Supplied records:

□ □ □ □

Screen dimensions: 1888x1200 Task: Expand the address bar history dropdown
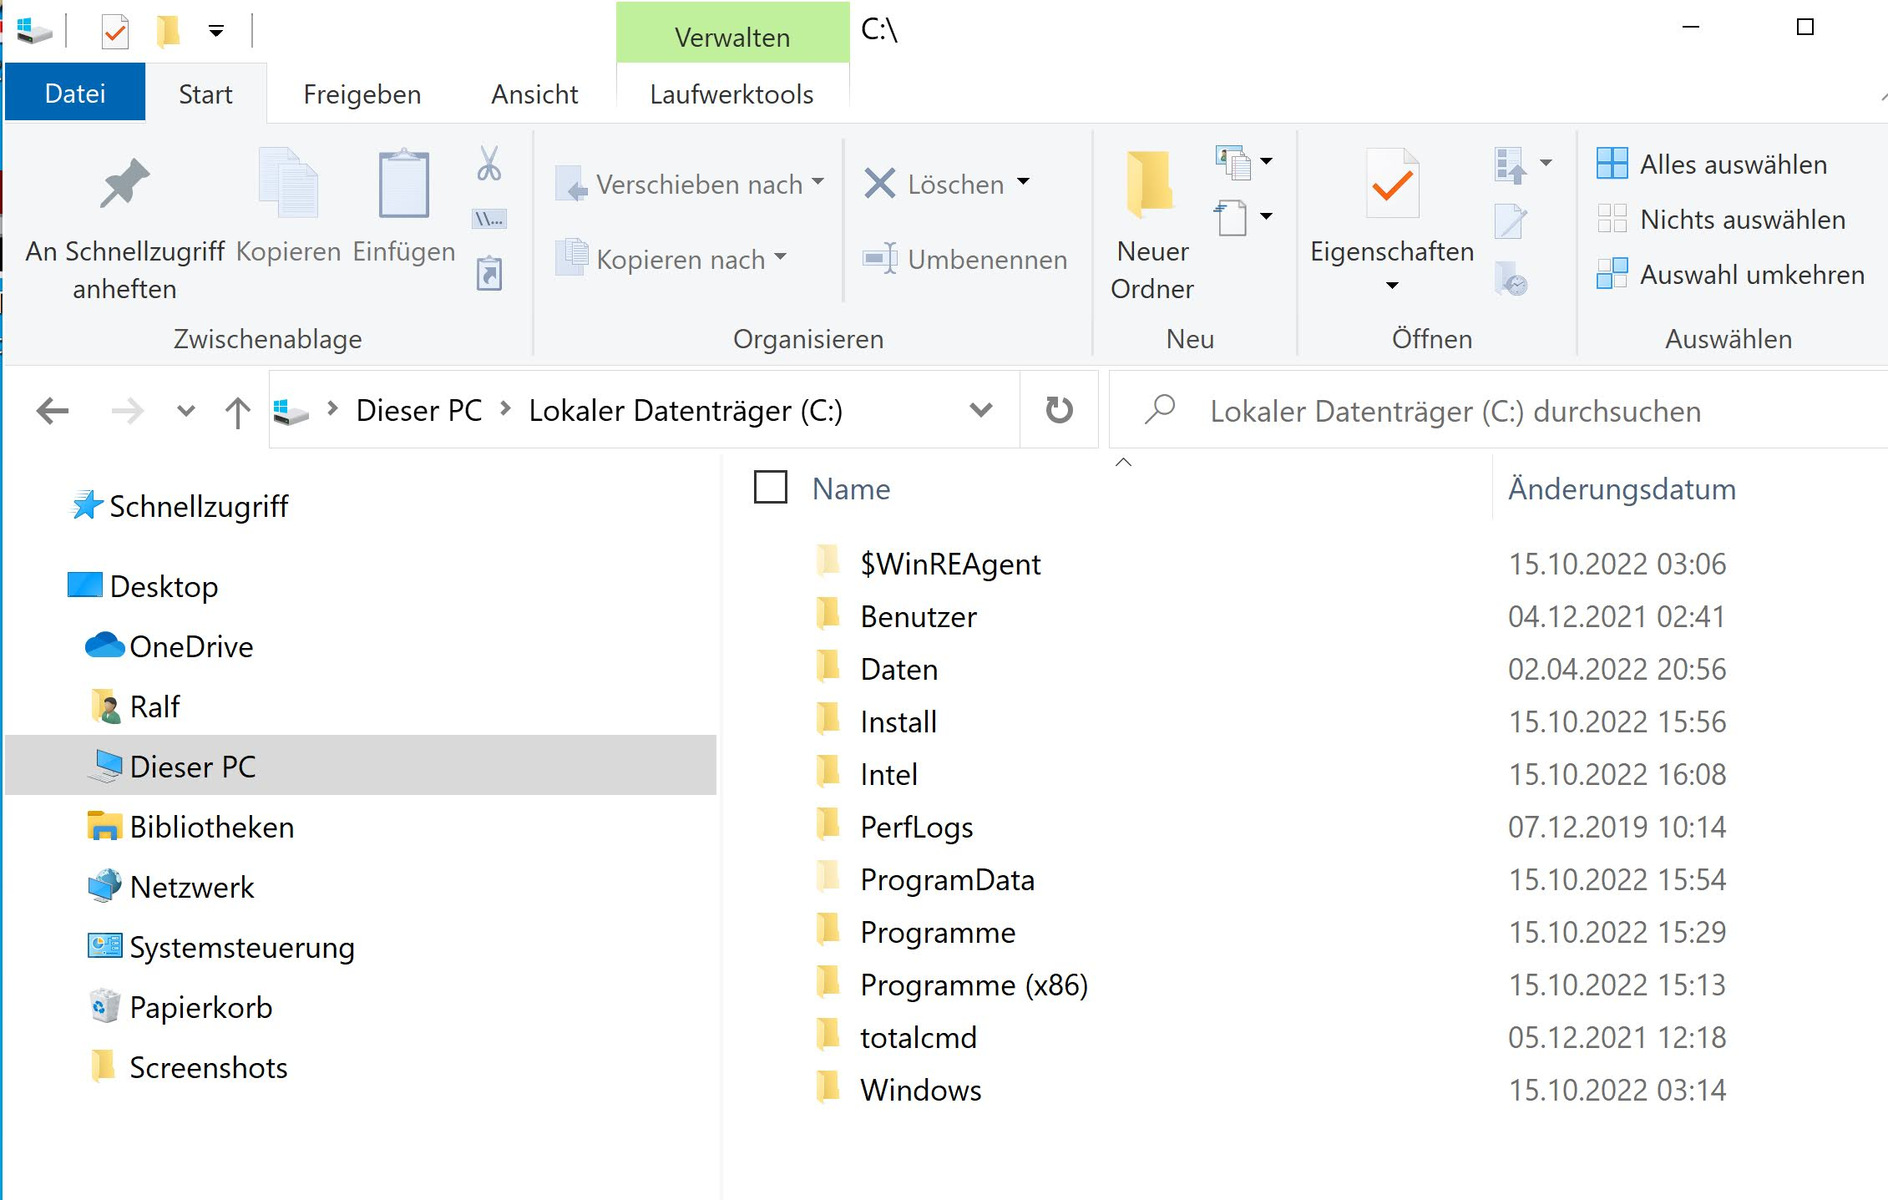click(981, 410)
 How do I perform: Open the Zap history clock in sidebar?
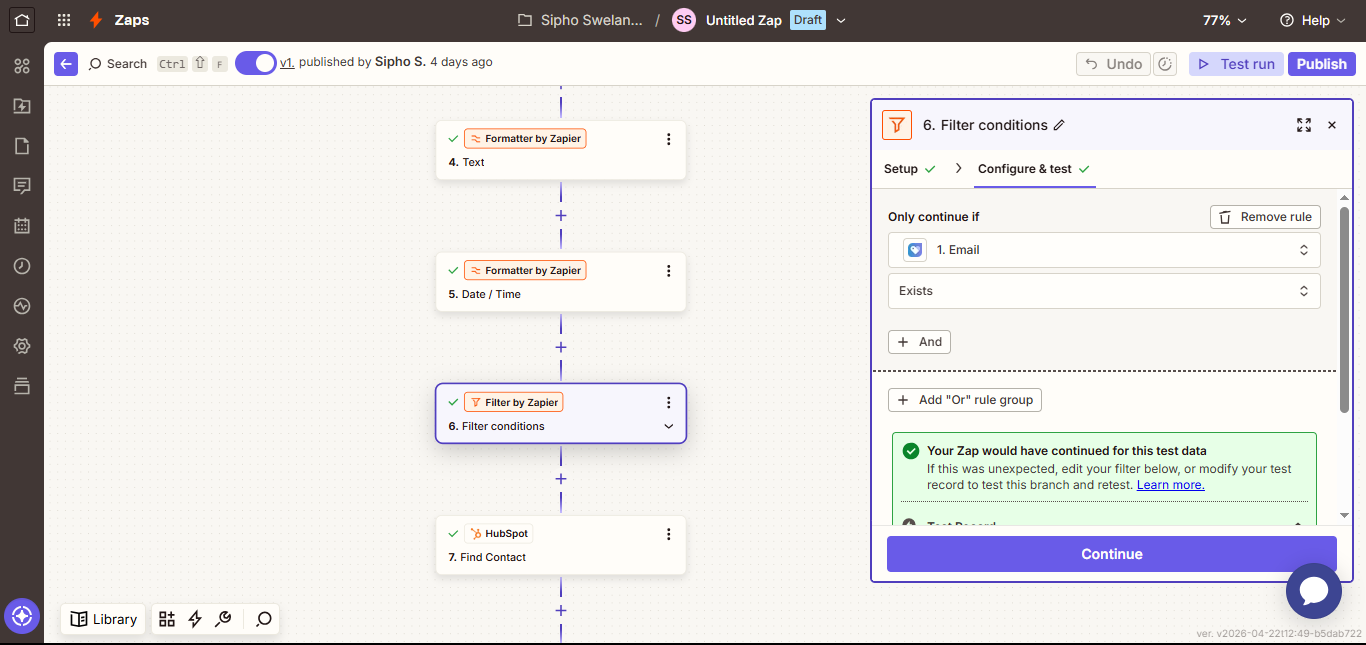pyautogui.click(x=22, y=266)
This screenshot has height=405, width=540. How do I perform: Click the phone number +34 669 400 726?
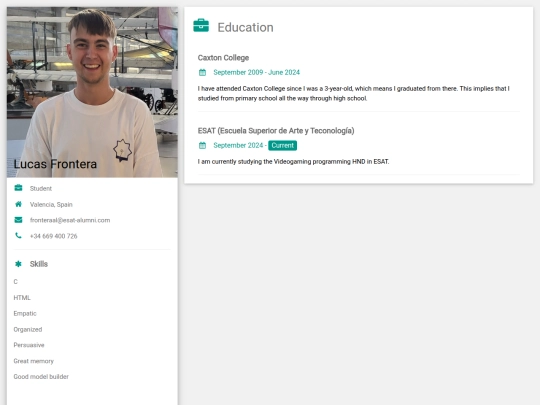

□ □ □ □

Goal of the exercise:
Format the lines above as a numbered list, skipping any blank lines. Leave the pictures out of the list.

Solution to this exercise:
1. Screen dimensions: 1888x1200 Task: Expand the address bar history dropdown
2. click(981, 410)
3.  How do I perform: Open the Zap history clock in sidebar?
4. pyautogui.click(x=22, y=266)
5. This screenshot has height=405, width=540. How do I perform: Click the phone number +34 669 400 726?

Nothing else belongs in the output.